* **Stated goal**:
Copy the entries below word for word, from the first line through the line containing "Looking at the screenshot, I should pos(538,893).".

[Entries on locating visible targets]
╭──

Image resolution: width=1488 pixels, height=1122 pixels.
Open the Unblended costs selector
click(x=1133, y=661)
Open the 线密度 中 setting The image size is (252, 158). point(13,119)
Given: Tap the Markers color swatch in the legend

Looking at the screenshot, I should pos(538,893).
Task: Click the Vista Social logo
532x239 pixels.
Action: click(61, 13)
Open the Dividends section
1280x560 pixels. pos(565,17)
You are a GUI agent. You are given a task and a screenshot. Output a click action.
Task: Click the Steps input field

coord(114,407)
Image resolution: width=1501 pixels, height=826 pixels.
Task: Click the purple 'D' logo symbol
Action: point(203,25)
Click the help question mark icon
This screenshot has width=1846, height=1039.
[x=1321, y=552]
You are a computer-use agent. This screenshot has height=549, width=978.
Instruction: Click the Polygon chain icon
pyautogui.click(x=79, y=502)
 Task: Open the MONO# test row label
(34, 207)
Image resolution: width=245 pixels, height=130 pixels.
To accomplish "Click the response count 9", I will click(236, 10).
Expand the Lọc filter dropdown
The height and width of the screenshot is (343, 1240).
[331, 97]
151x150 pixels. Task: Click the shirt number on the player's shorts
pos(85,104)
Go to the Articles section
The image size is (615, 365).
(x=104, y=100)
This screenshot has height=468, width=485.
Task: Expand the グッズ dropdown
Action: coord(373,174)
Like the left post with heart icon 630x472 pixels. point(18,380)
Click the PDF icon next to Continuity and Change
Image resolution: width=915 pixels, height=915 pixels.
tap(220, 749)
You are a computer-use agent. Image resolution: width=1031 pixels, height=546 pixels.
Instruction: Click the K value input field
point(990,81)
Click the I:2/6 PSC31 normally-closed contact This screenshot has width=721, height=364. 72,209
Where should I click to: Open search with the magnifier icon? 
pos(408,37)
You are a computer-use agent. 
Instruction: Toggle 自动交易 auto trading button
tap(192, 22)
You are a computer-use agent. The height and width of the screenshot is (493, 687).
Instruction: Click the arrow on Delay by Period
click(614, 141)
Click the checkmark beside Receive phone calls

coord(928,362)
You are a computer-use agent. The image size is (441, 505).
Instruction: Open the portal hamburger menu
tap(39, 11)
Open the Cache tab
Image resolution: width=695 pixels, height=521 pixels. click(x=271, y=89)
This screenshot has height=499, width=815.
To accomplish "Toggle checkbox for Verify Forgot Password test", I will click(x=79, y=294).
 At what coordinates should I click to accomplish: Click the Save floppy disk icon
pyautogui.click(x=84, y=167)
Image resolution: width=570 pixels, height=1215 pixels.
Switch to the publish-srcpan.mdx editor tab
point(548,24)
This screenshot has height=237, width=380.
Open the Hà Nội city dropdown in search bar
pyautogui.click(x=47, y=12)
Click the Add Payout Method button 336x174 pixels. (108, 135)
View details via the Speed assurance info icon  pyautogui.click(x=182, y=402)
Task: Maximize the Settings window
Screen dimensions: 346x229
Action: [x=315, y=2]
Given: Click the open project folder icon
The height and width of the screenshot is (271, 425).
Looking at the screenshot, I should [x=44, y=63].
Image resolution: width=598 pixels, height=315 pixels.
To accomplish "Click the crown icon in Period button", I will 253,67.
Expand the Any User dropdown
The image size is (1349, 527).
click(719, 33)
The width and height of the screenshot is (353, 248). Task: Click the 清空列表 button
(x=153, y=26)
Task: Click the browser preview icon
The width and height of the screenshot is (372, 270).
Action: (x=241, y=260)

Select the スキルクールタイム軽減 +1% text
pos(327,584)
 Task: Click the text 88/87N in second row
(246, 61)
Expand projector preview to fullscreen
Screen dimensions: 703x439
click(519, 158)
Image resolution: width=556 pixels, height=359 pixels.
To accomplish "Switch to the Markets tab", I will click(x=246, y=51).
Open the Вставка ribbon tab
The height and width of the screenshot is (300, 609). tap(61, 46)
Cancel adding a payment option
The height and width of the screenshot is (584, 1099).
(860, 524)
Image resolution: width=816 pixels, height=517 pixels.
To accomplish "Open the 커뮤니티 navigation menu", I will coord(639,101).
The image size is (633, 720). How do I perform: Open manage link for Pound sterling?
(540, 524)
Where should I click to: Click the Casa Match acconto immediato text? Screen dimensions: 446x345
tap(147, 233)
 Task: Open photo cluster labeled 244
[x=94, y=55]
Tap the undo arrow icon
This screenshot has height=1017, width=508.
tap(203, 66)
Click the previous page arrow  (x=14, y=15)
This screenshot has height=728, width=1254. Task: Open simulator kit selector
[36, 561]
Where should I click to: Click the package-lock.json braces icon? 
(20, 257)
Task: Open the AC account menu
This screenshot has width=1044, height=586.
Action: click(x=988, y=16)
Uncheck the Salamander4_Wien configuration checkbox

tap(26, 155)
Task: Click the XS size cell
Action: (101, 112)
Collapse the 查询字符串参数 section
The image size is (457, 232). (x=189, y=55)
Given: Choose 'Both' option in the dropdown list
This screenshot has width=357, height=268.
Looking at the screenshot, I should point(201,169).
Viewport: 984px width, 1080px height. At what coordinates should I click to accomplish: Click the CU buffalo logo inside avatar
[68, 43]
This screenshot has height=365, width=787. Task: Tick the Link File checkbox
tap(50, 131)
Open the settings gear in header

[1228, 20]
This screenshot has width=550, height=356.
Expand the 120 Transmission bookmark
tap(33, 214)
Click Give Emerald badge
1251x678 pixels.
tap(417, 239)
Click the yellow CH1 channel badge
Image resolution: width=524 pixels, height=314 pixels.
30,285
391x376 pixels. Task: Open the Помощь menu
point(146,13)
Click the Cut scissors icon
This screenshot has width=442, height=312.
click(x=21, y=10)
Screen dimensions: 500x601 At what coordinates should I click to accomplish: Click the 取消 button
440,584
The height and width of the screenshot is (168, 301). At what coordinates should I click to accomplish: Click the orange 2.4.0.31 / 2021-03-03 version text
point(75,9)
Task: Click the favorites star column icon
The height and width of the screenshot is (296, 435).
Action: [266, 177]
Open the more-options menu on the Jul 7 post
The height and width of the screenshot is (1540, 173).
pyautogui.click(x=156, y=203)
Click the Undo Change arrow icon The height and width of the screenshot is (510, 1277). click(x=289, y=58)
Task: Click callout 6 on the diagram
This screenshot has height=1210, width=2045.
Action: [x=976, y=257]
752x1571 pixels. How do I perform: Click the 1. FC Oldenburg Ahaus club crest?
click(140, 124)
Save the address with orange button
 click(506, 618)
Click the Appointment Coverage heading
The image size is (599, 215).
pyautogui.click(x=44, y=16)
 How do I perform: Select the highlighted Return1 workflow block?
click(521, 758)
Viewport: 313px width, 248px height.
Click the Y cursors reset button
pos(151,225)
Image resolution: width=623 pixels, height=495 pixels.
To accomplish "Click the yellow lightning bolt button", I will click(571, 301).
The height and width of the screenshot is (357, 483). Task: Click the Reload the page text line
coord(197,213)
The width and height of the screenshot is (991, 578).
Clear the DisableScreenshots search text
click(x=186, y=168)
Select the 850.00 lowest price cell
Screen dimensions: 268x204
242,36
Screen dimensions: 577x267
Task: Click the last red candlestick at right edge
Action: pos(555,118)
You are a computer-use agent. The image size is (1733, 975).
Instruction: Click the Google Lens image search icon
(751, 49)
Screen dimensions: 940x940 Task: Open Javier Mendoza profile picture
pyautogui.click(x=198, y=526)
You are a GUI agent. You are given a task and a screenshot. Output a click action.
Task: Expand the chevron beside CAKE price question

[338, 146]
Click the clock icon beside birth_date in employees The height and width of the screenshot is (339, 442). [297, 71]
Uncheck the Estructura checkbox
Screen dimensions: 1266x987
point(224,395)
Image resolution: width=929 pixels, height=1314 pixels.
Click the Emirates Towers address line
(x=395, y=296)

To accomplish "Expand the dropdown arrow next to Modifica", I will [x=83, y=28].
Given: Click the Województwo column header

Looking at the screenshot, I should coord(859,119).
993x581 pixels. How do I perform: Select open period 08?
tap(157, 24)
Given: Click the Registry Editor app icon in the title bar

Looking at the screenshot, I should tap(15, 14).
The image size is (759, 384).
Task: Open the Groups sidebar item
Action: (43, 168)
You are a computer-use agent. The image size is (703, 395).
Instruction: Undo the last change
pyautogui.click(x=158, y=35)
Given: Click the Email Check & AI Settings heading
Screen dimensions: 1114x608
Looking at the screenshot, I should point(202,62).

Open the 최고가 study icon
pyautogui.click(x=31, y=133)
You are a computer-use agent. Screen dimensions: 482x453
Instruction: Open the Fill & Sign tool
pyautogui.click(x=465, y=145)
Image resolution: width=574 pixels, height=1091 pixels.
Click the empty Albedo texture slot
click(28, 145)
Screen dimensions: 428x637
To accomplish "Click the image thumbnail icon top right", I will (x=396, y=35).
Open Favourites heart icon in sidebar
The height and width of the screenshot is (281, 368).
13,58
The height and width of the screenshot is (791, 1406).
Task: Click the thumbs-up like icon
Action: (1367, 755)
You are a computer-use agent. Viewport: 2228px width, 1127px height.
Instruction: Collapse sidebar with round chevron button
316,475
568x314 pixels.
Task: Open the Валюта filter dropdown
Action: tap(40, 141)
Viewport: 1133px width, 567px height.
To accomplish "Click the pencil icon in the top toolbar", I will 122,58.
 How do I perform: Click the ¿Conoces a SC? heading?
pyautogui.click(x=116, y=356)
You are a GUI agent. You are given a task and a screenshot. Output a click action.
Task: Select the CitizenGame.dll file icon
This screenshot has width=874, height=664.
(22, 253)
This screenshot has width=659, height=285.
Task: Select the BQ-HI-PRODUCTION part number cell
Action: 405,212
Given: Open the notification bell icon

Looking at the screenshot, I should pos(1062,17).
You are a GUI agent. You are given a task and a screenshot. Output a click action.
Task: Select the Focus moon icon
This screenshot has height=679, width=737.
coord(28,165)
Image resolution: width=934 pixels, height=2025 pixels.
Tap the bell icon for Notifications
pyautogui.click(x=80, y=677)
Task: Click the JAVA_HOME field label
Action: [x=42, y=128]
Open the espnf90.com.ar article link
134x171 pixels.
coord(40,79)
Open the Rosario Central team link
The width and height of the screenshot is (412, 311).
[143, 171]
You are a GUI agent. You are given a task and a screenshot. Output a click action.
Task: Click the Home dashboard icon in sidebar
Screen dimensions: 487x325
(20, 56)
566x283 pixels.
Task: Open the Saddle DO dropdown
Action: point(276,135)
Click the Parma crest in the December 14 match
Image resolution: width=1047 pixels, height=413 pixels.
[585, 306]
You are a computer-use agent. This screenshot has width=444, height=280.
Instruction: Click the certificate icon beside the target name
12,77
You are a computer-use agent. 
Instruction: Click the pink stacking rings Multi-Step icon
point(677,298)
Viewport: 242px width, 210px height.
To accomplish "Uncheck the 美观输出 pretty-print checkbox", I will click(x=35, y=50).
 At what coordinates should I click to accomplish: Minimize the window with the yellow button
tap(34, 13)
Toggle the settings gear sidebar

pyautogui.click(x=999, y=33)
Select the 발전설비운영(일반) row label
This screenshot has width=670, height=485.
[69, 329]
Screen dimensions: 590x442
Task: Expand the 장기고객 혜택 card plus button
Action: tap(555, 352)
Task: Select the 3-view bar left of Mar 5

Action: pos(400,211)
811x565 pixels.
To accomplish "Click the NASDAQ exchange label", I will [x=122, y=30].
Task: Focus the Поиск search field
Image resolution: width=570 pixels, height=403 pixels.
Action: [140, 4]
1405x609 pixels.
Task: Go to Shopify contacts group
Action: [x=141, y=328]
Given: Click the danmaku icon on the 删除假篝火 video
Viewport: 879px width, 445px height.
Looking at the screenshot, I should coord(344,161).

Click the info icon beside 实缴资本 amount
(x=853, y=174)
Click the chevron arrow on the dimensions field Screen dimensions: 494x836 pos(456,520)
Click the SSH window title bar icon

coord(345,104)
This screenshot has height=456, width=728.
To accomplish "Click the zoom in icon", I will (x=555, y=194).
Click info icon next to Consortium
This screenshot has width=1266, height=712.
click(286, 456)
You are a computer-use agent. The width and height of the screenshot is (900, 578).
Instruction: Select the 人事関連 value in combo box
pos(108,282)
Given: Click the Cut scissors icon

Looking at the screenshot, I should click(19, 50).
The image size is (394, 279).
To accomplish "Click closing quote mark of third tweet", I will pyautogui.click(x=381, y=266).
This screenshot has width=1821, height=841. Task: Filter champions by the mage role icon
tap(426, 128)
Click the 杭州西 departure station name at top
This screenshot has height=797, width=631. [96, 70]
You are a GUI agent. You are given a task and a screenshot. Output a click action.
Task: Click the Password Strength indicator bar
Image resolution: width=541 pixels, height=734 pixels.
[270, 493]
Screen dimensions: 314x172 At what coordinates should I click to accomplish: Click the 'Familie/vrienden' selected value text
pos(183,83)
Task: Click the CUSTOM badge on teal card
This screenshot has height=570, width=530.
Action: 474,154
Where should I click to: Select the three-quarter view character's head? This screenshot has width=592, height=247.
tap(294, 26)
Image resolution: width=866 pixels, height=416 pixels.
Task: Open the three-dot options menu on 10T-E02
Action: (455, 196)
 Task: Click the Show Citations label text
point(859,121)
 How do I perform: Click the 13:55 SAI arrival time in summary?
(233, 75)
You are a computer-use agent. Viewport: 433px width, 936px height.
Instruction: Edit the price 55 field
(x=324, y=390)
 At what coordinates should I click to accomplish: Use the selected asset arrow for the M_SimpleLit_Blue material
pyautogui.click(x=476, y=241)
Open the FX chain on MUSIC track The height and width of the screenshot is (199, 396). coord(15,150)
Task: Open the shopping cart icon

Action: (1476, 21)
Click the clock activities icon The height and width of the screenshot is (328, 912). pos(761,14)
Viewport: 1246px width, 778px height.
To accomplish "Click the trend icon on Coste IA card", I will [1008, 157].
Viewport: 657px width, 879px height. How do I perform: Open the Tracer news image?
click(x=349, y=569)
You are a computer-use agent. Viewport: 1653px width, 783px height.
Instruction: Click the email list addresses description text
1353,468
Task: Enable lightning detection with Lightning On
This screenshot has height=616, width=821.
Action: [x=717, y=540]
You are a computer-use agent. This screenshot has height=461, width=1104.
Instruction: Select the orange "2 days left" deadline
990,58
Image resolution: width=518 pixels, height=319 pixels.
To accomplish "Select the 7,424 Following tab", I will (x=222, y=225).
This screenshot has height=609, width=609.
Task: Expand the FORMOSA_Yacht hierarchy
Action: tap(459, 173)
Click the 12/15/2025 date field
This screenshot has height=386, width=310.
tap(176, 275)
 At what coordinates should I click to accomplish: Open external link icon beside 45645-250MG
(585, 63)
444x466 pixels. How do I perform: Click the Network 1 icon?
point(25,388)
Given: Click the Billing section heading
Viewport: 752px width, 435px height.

╰──

* **Worked solution**:
Image resolution: width=1488 pixels, height=1122 pixels.
Open the Unblended costs selector
click(x=1133, y=661)
Open the 线密度 中 setting The image size is (252, 158). point(13,119)
Given: Tap the Markers color swatch in the legend

Looking at the screenshot, I should pos(538,893).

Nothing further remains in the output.